Living in a city for most of the time it’s always surprising just how clear the sky can be and how bright the stars can be once you’re in nature. That struck me at Mti Mkubwa too, the first camp on Kilimanjaro. “Oh, so that’s why it’s called the Milky Way!”
We started the day with a dancing-singing introduction from the porters and guides. It felt like we were at leisure of time, in no rush whatsoever. We woke up “early” of course (compared to when I’d normally wake up) but only left well past eight.
We walked in the rainforest for hours, then the trees gradually grew shorter and eventually turned into the “moorland zone”. All the way along the path was dry and extremely dusty, so in no time we were covered in dust as well.
The path then goes up to like 3700m altitude and descends back to around 3500 for the Shira 1 camp located on the volcanic plateau of the Shira caldera. Along the way (sadly) it started pouring down on us, turning all that dust into dirt. You really don’t want a leaky tent when the rain starts going in earnest. Once the rain let up, we got our first peek at the summit.
The night was surprisingly cold. Even though we were at “only” around 3500m altitude, by the morning everything was covered in frost (and my sleeping bag in dew). There was still some of it left as we started walking around 8, but disappeared quick as the sun gained strength.
It was a relatively short day to the Shira 2 camp. We gained about 300m altitude and made it to camp for lunch. The terrain was still the same dry moorland all the way. In the afternoon we had a short acclimatization hike up to 4000m.
That night was where my adventure took a big punch. I don’t know if the problem was that my sleeping bag was too warm and I sweated, but in the morning I woke up with a cold. It wasn’t “too bad” in the sense that I could still walk up to the Lava Tower at 4600 the next day without problem, but when we made it down to Baranco camp (3900m) I just crashed into my sleeping bag drained.

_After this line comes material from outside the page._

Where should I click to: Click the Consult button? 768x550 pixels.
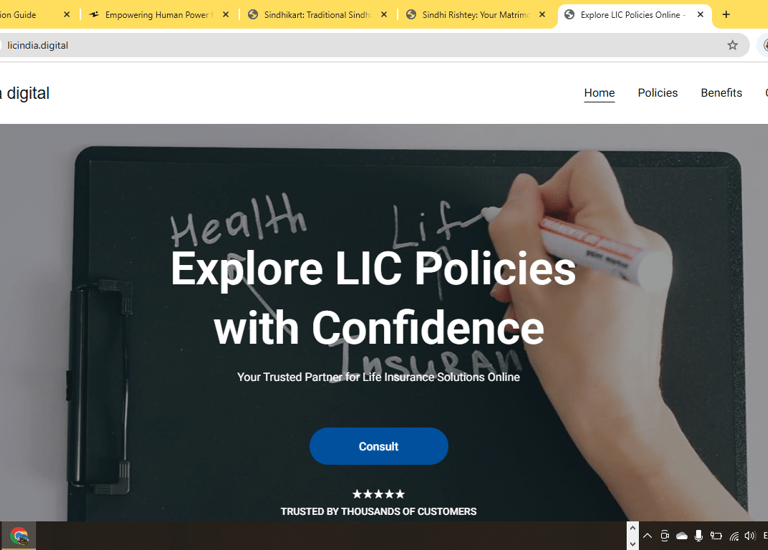(x=379, y=446)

I still had it better than the folk who got hit with altitude sickness. Some people started throwing up as we were climbing up to the Lava Tower and it wouldn’t get any better for a few days.
Even with cold meds, walking 5-6 hours a day at altitude of course didn’t make my cold any better. I clearly remember climbing the Baranco wall, which is a 300m high cliff right above the camp. I’m used to such terrain from Japanese mountains so I enjoyed it, but many people were pretty scared. For me it was fun and definitely the most exciting part of the trail all the way to the summit.